There’s a particular sinking feeling that many Central Europeans are no doubt familiar with. It arises when, listening to a British or American scholar at a conference or seminar, you realise that no matter how many books you read or how solid your ideas are, you will never speak or write as stylishly or confidently in English as they do.

Native fluency in academia’s lingua franca, elite education and early immersion in academic norms give them a kind of structural advantage – one that others learn to live with but can rarely overcome.  

Or so I thought.

Lately, I’ve been experimenting with generative AI – not to outsource my thinking but to sharpen how I communicate it. The result? My writing has become faster, clearer and more precise. It’s a strange feeling: I’m still me, but with a kind of intellectual exoskeleton.

My experience – which is surely far from unique – raises an uncomfortable question, however: has the golden rule of academic survival – publish or perish – now been supplemented by another – AI or die?  

I don’t mean that AI will replace scholars (at least, I hope it won’t). But it could fundamentally reshape what academic excellence looks like, how it’s achieved, and who gets to perform at the top level. And that deserves a closer look.

One of the most visible changes brought by co-intelligence tools is the quiet redistribution of cognitive labour. Tasks that once demanded painstaking effort – rewording awkward phrases, translating ideas into academic English, drafting outlines – can now be semi-automated. Clarity and speed are no longer tied solely to personal skill or linguistic fluency but to how fluently you can direct and shape the output of large language models. And if what we currently call “excellence” is in part the ability to produce clean, persuasive texts efficiently, then excellence potentially stands to be more equitably shared. 

There are limits to AI’s impact on equity, however. Scholars in under-resourced institutions may struggle to access the same benefits. So may those working in languages not well supported by mainstream AI models. And those who lack technical proficiency or who are disturbed about the absence of clear norms for AI use may also be left behind.

Regarding those norms, everyone seems to agree that the author must remain responsible for the content, regardless of how much AI was involved. But there is no consensus about how to integrate these tools into the writing process or how – or even whether – to acknowledge their contribution.  

In my view, AI literacy should be treated not as a technical add-on but as a core academic competency – on a par with information literacy or source evaluation.
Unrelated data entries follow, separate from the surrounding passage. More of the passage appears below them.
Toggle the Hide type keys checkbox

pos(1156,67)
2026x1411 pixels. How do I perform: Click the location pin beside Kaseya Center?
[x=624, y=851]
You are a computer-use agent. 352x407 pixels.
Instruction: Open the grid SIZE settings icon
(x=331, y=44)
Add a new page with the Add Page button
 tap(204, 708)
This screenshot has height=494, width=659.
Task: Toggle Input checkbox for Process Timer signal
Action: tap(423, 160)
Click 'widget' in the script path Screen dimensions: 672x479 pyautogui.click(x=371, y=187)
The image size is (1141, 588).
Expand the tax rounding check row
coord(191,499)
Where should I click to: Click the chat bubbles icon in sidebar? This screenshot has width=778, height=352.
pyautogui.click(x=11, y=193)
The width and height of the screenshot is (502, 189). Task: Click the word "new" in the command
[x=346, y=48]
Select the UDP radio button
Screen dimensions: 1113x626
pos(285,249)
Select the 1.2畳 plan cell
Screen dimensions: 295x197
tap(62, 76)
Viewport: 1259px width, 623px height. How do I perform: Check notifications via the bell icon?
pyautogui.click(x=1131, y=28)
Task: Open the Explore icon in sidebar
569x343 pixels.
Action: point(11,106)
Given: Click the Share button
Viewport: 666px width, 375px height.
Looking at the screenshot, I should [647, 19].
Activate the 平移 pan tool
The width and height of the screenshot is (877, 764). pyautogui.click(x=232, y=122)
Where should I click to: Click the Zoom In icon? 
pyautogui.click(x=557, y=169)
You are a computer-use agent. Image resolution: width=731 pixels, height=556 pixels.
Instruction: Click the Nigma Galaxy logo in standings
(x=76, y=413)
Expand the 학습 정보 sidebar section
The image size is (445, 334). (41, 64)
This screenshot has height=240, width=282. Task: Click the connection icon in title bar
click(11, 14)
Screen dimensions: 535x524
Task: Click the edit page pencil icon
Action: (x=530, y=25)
Some universities, particularly in the UK and US, have already accepted that and have established AI literacy programmes to help more cautious or overwhelmed colleagues catch up with the early adopters – Arizona State University’s initiative is often cited.

But other institutions, particularly in Central and Eastern Europe, remain hesitant, still seeing AI use as suspect or even unethical. Some journals and ethics boards have also been cautious. And amid such uncertainty, the unofficial policy has become: use it if you want to, but don’t talk about it too loudly – at least, not in meetings.

But if we accept, as we must, that AI usage is inevitable, we must grapple with the fundamental question of what, exactly, is still “ours” in the work we produce when the wording, structure and even some of the intellectual scaffolding is co-generated with AI.  

As philosophers of technology, such as Shannon Vallor or David J. Gunkel, have argued, co-produced knowledge challenges the deeply individualistic framework of authorship on which academic prestige rests. We may also need to rethink the concepts of originality and even intellectual contribution.

Centring them on synthesis, judgement and direction might make sense, but I don’t have answers. In fact, I’m not even sure I fully understand the terrain we’re entering. But if we fail to keep our eyes open and engage with the implications of where we are going – ethical, pedagogical and institutional – we may find that not just the distribution but the very meaning of academic excellence has already shifted, while we are still arguing over whether it should.

Jakub Drábik is lecturer in history at the Anglo-American University in Prague and senior research fellow in the Institute of History at the Slovak Academy of Sciences.